Download our report: The Reputational Impact of Corporate (In)action on the Ukraine-Russia war
Read our follow-up article: Are corporate reactions to the Ukraine war still impacting reputation?
As we reported earlier this year in our special report on the Ukraine war, 41% of the German public said that they closely follow companies’ actions as a response to the war in Ukraine.
This, coupled with a relatively high proportion of people in Germany (26%) stating that companies should engage in political activism, showed that Germans expected their companies to take a stand, and assessed them accordingly. This may be one of the reasons that average reputation levels of the DAX40 companies in Germany have shown relatively high volatility in the first months of the war.
In Switzerland, we’ve seen similar movements on average Trust & Like Score (TLS) in the CH SMI20 index since the war broke out. However, overall public perception there does not seem to be equally tied to corporate actions in response to the war in Ukraine.
DAX 40 – Clear Reputational Impact of Actions Taken Towards Russia
The DAX40 ranking has shifted in the past six months, with changes explained to a large degree by corporate actions related to Russia’s invasion of Ukraine.
Adidas, early to make a full exit from Russia, continues to be the best-perceived company in the DAX40. Henkel, another company to make an early full exit, jumps six places in the ranking to enter the top 10. On the other hand, Covestro and Continental – two companies that continue to have a presence in Russia – drop out of the top 10.
The way companies have reacted to Russia’s invasion of Ukraine matters greatly to their reputation.
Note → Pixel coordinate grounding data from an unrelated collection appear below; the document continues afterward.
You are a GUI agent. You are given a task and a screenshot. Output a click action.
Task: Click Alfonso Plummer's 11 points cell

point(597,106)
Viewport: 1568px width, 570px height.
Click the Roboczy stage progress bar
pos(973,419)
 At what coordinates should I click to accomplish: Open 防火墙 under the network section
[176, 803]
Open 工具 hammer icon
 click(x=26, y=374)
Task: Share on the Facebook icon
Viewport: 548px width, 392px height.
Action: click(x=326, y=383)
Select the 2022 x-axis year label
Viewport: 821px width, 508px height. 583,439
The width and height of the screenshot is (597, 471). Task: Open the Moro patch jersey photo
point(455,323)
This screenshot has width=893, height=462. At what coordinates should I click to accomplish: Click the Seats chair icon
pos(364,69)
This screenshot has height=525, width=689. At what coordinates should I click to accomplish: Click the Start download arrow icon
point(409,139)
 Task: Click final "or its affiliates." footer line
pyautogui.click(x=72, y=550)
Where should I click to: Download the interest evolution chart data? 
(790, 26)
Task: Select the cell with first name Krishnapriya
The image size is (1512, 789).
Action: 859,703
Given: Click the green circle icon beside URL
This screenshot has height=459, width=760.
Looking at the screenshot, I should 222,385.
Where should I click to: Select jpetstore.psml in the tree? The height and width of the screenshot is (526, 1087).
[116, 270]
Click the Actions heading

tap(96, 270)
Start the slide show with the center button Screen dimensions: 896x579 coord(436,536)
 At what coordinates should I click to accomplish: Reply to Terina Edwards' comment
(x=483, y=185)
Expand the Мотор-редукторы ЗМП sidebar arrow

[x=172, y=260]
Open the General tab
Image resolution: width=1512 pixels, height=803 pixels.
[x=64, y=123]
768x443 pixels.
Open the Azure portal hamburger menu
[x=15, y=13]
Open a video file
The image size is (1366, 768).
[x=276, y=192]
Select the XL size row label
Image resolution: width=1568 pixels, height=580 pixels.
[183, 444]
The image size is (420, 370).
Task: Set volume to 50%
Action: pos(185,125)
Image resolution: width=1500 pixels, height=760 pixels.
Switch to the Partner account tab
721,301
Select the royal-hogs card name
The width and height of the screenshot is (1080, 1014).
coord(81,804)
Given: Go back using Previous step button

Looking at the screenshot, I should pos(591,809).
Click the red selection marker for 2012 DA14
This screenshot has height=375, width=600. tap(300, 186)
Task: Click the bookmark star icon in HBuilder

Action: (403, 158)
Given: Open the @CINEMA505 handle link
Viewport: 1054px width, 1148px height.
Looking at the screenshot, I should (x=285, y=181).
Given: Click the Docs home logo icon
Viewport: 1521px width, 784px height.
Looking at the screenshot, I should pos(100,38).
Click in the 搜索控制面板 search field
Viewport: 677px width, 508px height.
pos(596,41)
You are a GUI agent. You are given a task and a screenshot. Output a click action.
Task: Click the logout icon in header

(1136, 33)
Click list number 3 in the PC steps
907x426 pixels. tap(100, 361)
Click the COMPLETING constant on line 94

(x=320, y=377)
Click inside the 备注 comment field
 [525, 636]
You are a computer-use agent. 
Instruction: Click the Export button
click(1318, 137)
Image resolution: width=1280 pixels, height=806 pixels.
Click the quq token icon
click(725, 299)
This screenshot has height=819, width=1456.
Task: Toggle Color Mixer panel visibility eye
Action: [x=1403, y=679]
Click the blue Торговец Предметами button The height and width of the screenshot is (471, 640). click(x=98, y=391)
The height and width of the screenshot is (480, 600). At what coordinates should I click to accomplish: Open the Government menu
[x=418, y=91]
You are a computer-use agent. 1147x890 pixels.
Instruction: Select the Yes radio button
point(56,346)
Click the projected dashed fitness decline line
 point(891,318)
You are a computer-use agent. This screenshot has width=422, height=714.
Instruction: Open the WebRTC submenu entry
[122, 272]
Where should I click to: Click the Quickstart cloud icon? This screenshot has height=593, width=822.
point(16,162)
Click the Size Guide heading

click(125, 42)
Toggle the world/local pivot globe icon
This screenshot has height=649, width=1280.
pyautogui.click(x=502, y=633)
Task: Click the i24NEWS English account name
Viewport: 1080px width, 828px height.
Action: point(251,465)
For example, Puma’s reputation declined in March, and they did not follow Adidas’ lead to make an early exit. Volkswagen Group also declined in March, possibly due to a lack of clarity around their exit in the early days, as the Skoda brand continued its Russian operations. Both Puma and Volkswagen recovered in April as exit plans were confirmed and clarified to the public.
Companies remaining in Russia have suffered substantially in public perceptions. Chemical company Covestro and tire manufacturer Continental are still present in the Russian market today. Covestro has been quiet on its position in Russia and has only communicated concerns regarding plans for a gas embargo on Russia.
Continental communicated an exit in March but started their Russian-based production back up again in April. The two companies declined in Trust & Like Score in Q2 by 4 and 6 points respectively, possibly as a result of these issues.
Overall, companies in the DAX40 that are still operating in Russia, or which are still assessing the situation, are on average down on TLS by 2,6 points in 2022, while those acting to suspend all activities or fully exit Russia are only down by 0,8 points on average.
CH SMI20 – Trust and Affinity Less Connected to the War in Ukraine
The Swiss index is not equally affected by corporate reactions to the war in Ukraine. While there have been fluctuations of the index in the period around the outbreak of the war, the changes seem less uniform, as only a few cases can be deemed as quick reactions or as clearly communicated intent related to corporate activities in Russia.
Companies like Sika and SGS, who maintain their presence in Russia, both saw a negative impact on public perceptions in March but quickly bounced back in April even though they had not communicated any new information to the public.
After Nestlé was publicly criticized by Ukrainian President Volodymyr Zelenskyy for continuing to do business in Russia, the company decided to limit sales there to essential foods. The reputation had plummeted in March, down by 14 points, but has since then slowly recovered.
Overall, the CH SMI20 index is down more than 2,5 points from its 2021 average. This seems to be less connected to the war in Ukraine and is probably more related to the negative economic effects of the Russia-Ukraine war – which are felt in Switzerland and everywhere else.
Unclear Direction of Public Sentiment Towards Businesses
While general reputation levels are so far lower in 2022 than they were in 2021 in both Germany and Switzerland, both indices show an upward trend in June as the first half of the year ends.
At the same time, the global economic outlook seems to be getting darker as the effects of the war become clearer, and as factors such as inflation, interest rates and energy prices continue to squeeze the finances of companies and individuals around the world.
It remains to be seen how all this will play out in terms of public sentiment towards large companies, in the DACH region and globally.